You may be wondering by now why there are no price tags attached to these proposals. The answer is that the selection process turned out to be unexpectedly complex and indeed is not yet finished.

Provost Huntsman, who took charge of the UIF process when it was already under way, had the imagination to see that an all-or-nothing response to each proposal would not necessarily be in our collective best interests. Trying to capture both the best and the most of the new ideas, he went back to deans and originating faculty with proposals for modifying, combining, economizing, finding other funds, and so on. In the end, not a single proposal was approved exactly as it was submitted, and because some negotiations are still ongoing, the levels of funding are not yet finally fixed. Once they are determined they will be publicly announced.

In this interactive process, by the way, some very appealing projects were found to be candidates for other kinds of funding. These proposals do not appear on the adjoining list, but they are among the new and creative things that will be happening at the UW as a direct result of the UIF.

As the original guidelines allowed, we are reserving some of the 1997-99 funding for a second round of proposals, with timing not yet determined. We will first be providing critiques of proposals, based on the committee's deliberations, to all the finalists in this round. We will also, as I noted above, review the process with faculty and deans and incorporate what we’ve learned into revised guidelines for the next round.

In a sense, the UIF process is never finished, because we will periodically evaluate the success of these new initiatives. These evaluations will be shared with the University community, as accountability demands. Almost by definition, the UIF takes risks, and we must be prepared to acknowledge when programs have not fulfilled their promise and their resources are best reallocated once again.

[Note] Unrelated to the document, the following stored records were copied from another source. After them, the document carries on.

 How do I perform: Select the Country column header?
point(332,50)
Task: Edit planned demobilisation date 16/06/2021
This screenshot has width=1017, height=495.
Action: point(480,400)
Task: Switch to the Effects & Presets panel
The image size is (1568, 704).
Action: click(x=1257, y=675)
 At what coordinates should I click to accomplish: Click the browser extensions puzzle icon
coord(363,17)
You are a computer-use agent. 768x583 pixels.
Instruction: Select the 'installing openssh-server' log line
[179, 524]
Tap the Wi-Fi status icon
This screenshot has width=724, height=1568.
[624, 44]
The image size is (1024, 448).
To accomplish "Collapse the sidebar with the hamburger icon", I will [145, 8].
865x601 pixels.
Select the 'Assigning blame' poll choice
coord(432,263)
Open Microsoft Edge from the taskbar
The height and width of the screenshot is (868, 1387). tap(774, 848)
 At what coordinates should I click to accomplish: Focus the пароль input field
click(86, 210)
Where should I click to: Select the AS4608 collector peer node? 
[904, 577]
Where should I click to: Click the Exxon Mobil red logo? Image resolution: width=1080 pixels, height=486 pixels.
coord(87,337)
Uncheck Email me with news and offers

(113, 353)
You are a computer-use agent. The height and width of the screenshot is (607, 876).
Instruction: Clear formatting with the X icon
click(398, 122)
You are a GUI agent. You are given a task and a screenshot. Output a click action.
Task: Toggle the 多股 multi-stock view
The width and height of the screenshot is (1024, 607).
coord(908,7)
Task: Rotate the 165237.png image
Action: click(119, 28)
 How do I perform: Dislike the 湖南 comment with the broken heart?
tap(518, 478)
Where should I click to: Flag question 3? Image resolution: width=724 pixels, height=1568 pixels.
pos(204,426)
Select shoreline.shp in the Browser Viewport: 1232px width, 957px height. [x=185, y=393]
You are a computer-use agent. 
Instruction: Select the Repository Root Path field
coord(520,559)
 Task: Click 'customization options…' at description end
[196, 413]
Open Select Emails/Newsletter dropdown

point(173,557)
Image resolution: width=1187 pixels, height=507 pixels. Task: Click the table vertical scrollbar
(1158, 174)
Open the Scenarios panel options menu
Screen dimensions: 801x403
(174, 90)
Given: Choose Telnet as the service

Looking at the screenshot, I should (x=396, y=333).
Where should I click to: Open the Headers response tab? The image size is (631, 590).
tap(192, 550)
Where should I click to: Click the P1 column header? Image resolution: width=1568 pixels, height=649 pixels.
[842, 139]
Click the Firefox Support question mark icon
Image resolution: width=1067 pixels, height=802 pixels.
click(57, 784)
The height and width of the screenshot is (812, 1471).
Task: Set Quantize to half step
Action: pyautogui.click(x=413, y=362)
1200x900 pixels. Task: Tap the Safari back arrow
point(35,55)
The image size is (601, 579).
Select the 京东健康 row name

I hope you share my excitement about this first round of UIF awards. The entire University community has had the foresight and loyalty to undergo, voluntarily, a certain degree of fiscal pain. Our reward, I believe, is a climate of dynamic thinking that reaches far beyond the relatively small number of projects the UIF can fund. The ideas generated by the UIF, now and over the next several years, will help keep this university among the best institutions of its kind.